Wednesday, October 7, 2009

Testing, testing, 123

Writing JUnit tests for a robocode robot make it very easy to test to see if your robot is doing what you're expecting it to do. Also, it makes it extremely simple to check that nothing is lost while you are making changes in efforts to improve functionality. My Runner robot has an admittedly very simple strategy so there isnt much to test.

The easiest tests to create were the acceptance tests, which only checked to see whether or not my robot won a set amount of rounds against another robot. The harder ones where to check whether or not my function to keep my robot headed in a somewhat diagonal heading worked or not. Testing to see if my firing power based on distance was working correctly wasn't too hard. I wasn't able to test much more of my robot's other strategy so i used more than 2 acceptance tests.
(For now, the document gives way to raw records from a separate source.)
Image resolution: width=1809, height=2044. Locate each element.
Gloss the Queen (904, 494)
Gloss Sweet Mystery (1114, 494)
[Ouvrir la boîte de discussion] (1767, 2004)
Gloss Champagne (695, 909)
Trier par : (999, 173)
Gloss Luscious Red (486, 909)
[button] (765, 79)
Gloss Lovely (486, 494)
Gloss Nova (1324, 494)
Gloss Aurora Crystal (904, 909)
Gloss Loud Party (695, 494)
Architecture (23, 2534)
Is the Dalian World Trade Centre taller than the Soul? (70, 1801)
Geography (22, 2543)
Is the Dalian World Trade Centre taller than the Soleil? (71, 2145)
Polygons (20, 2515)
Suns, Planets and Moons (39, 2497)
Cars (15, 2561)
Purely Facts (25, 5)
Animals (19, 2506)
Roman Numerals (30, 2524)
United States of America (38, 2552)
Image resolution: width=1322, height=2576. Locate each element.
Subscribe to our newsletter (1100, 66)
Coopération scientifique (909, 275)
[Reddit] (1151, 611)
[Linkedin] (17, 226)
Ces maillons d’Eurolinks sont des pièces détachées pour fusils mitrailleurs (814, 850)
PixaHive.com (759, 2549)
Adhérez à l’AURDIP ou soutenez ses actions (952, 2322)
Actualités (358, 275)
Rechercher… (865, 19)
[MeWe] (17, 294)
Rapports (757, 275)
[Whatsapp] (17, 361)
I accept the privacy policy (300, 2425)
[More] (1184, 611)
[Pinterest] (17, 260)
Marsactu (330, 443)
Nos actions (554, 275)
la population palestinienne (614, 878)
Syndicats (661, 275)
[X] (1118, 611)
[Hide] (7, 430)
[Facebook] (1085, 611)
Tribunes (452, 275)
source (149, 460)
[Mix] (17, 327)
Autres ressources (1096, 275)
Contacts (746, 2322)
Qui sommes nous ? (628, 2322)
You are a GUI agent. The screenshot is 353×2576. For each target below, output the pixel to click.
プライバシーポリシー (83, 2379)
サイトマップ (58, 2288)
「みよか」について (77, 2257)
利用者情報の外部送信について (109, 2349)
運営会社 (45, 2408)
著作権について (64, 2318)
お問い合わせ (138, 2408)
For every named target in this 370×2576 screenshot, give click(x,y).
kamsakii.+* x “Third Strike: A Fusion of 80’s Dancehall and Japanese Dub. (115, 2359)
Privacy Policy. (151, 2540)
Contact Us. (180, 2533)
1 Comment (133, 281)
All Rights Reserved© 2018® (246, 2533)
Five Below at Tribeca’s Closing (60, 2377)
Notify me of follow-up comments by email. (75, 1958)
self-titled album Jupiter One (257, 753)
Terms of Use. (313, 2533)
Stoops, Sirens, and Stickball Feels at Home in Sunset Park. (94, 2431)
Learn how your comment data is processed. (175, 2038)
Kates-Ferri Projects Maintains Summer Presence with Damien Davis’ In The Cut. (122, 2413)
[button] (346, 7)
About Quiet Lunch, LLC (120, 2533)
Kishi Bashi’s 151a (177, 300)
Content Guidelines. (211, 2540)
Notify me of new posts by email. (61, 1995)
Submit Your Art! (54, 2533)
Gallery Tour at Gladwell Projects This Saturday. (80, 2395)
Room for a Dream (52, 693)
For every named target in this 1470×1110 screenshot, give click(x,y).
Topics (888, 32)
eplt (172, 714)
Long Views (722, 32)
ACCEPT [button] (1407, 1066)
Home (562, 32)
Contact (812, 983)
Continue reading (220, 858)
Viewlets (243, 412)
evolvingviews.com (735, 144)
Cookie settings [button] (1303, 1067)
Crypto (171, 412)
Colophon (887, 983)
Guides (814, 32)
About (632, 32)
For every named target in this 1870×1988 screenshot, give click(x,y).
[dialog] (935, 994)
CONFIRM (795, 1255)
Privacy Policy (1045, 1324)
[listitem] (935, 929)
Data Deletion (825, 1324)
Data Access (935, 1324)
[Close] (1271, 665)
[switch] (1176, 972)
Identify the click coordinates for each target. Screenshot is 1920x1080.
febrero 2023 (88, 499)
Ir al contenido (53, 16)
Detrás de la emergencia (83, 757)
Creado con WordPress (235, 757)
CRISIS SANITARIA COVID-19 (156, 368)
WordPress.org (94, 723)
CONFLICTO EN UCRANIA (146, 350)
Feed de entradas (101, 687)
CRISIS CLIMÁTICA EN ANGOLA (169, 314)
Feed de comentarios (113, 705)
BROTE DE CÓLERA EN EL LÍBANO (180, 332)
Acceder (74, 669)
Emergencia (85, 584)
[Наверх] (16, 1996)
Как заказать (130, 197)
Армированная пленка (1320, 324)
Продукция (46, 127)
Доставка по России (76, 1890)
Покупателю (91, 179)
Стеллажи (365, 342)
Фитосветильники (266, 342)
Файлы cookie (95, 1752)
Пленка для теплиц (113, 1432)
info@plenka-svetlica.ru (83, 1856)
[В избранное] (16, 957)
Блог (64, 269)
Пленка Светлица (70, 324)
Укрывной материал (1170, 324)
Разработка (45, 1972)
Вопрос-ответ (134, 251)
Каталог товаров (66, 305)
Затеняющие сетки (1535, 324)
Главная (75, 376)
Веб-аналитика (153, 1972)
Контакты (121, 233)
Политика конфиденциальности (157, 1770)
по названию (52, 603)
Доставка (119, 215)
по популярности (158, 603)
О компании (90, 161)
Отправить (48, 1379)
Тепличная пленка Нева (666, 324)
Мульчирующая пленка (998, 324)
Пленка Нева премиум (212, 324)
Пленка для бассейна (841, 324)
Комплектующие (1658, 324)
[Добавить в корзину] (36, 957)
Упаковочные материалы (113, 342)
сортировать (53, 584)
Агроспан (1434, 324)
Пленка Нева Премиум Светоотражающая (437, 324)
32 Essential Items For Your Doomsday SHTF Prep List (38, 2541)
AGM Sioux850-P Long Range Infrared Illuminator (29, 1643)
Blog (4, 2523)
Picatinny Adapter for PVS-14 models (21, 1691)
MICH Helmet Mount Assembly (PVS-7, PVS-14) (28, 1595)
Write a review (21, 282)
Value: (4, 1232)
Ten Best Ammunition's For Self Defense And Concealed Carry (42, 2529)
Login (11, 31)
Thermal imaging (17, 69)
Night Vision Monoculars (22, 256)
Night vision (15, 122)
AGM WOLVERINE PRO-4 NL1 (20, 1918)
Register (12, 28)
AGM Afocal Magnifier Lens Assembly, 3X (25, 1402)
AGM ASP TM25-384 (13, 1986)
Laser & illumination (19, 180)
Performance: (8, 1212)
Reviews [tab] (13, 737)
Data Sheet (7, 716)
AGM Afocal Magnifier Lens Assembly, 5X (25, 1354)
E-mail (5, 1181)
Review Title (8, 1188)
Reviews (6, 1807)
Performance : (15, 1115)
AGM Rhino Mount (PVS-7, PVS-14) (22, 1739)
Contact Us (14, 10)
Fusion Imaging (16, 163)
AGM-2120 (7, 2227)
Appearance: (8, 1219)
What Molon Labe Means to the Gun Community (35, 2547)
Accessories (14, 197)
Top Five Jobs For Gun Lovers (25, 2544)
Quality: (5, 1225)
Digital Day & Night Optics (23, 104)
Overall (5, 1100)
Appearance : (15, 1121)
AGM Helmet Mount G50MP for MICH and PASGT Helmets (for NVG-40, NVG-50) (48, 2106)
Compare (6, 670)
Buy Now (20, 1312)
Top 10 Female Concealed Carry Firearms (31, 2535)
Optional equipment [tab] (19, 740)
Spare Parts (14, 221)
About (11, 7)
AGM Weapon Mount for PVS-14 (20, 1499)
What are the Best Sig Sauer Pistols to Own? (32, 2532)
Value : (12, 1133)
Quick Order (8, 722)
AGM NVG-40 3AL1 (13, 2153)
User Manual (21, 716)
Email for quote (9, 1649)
I think it tests most of what my robot does. The only thing that isn't tested is whether or not my robot turns 90 degrees when it hits a wall. I wasn't able to figure out a way to check to see if its behavior was correct.

The results of Emma are as follows:

Emma Coverage summary
class: 90% (9/10)
method: 84% (42/50)
block: 74% (390/530)
line: 74% (100.4/135)

I have changed my robot's code to make it easier to write JUnit tests. I could definitely add more to test though.